Después de este tour histórico-gamberro, queda claro que las guerras han sido viveros de negocios millonarios. Desde la pólvora de 1914 hasta los drones de hoy, siempre hay alguien haciendo caja. Unos nombres son legendarios (Coca-Cola, Volkswagen), otros infames (Halliburton, Blackwater), pero todos comparten algo: sin la guerra, quizá no habrían alcanzado la cima.

Suena a conspiraciones, pero como decía el general Smedley Butler: “La guerra es una estafa”. Detrás de banderas y discursos patrióticos, hay contratos jugosos, favores políticos y cuentas bancarias creciendo. Los ejemplos reales que hemos visto – empresas de comida, moda, coches, tecnología, seguridad – lo demuestran con creces. Al final, parece que en cada conflicto siempre ganan los mismos: los mercaderes de la muerte, los titanes industriales y financieros que convierten balas en billetes.

Pero ojo, no todo es eterno

La historia también muestra que tarde o temprano se conocen esos pasados oscuros. La prensa, los historiadores e incluso la justicia han sacado a la luz colaboraciones incómodas y abusos (como en el caso de empresas nazis o escándalos en Irak). La reputación puede sufrir, y algunas compañías han debido pedir perdón por sus pecados de guerra. Claro que, para entonces, el dinero ya estaba en casa.

En resumen, si buscas un negocio “seguro”, ya sabes el (amargo) chiste: invierta en conflictos. Porque desde el siglo XX hasta hoy, las bombas destruyen, pero también construyen imperios empresariales. Y mientras haya guerras – toco madera – seguramente habrá quien haga de la sangre su particular mina de oro. Así de gamberra es la realidad, por mucho que nos indigne.
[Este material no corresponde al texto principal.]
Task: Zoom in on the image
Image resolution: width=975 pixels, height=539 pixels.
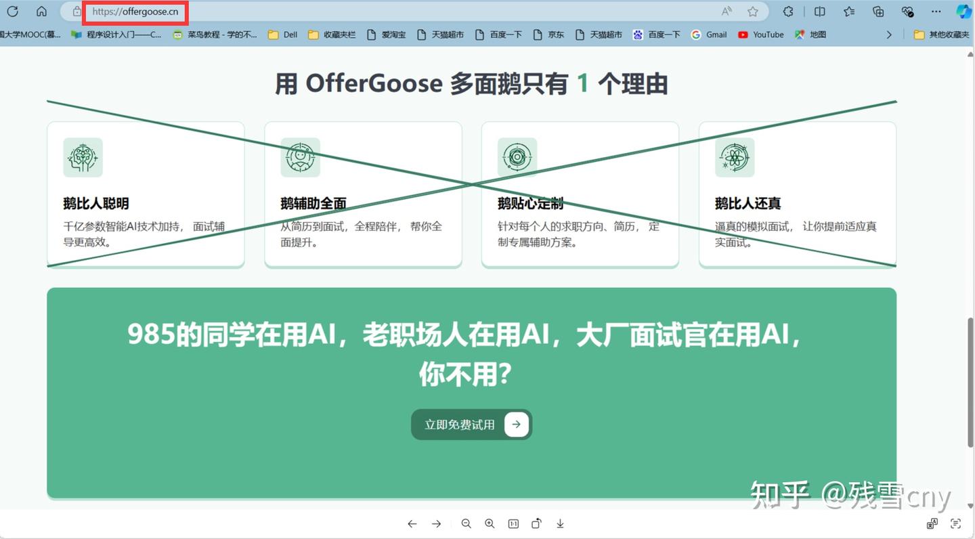Action: point(490,523)
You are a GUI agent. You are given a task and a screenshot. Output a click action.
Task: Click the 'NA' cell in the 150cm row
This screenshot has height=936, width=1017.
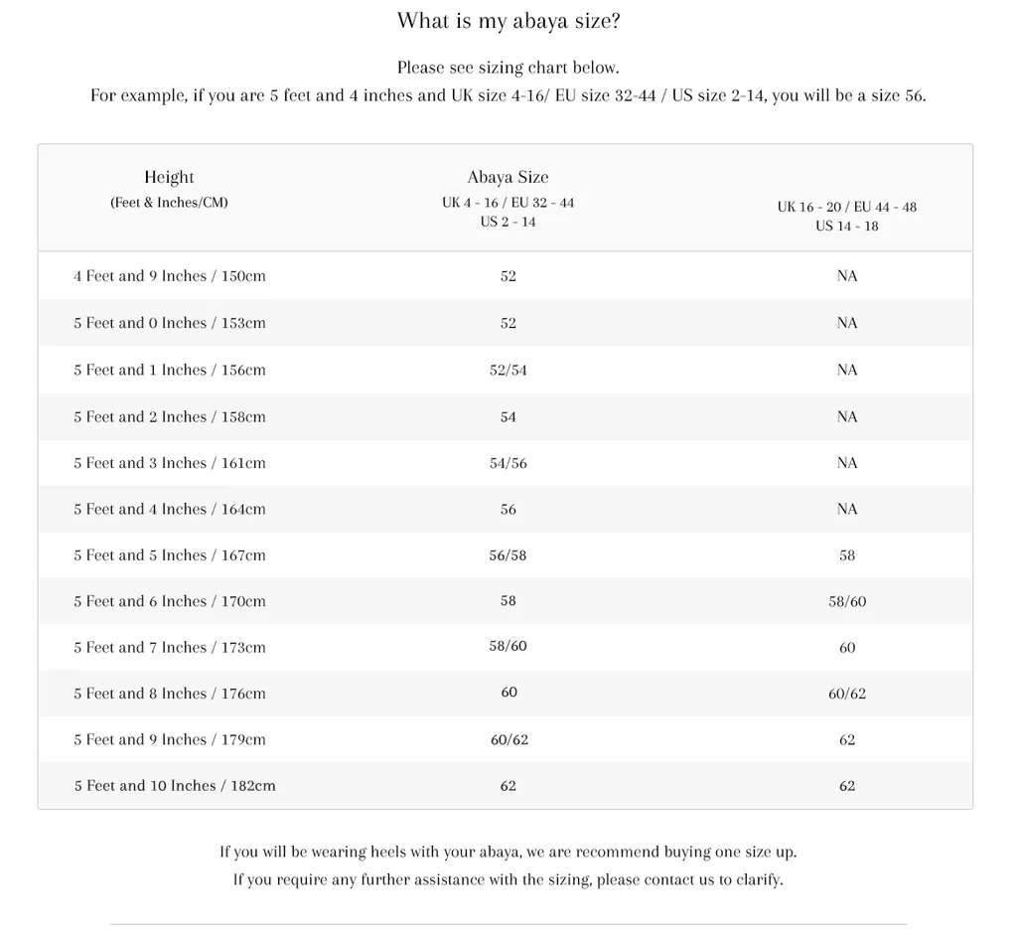coord(846,276)
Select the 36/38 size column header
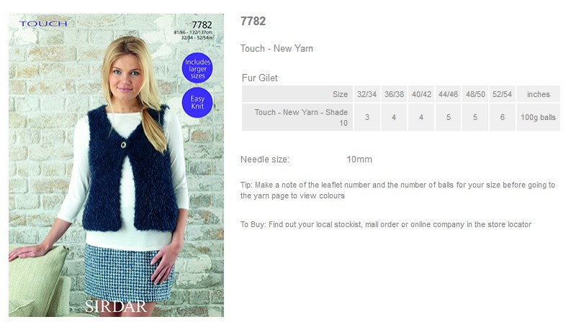The height and width of the screenshot is (327, 571). (394, 94)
Fuentes y referencias confiables

Este artículo se ha nutrido de investigaciones históricas, periodísticas y documentos públicos. Puedes consultar, entre otras, obras como “Dinero y poder en el Tercer Reich” de David de Jong, informes de medios como ABC, El País, DW, Reuters y datos de Wikipedia (contrastados) para profundizar en cada caso mencionado.

La intención ha sido ofrecer una visión entretenida pero fiel a la realidad, de cómo las guerras – trágicas para la gente común – han sido el origen o trampolín de algunos de los negocios más lucrativos de los últimos cien años. Como dice el refrán, “quien no conoce su historia está condenado a repetirla”. Aquí te la contamos para que, al menos, la próxima vez que bebas una Coca-Cola o arranques un Volkswagen, sepas que también tienen su pequeña dosis de pólvora en la receta. ¡Salud (o mejor dicho, alerta) con eso!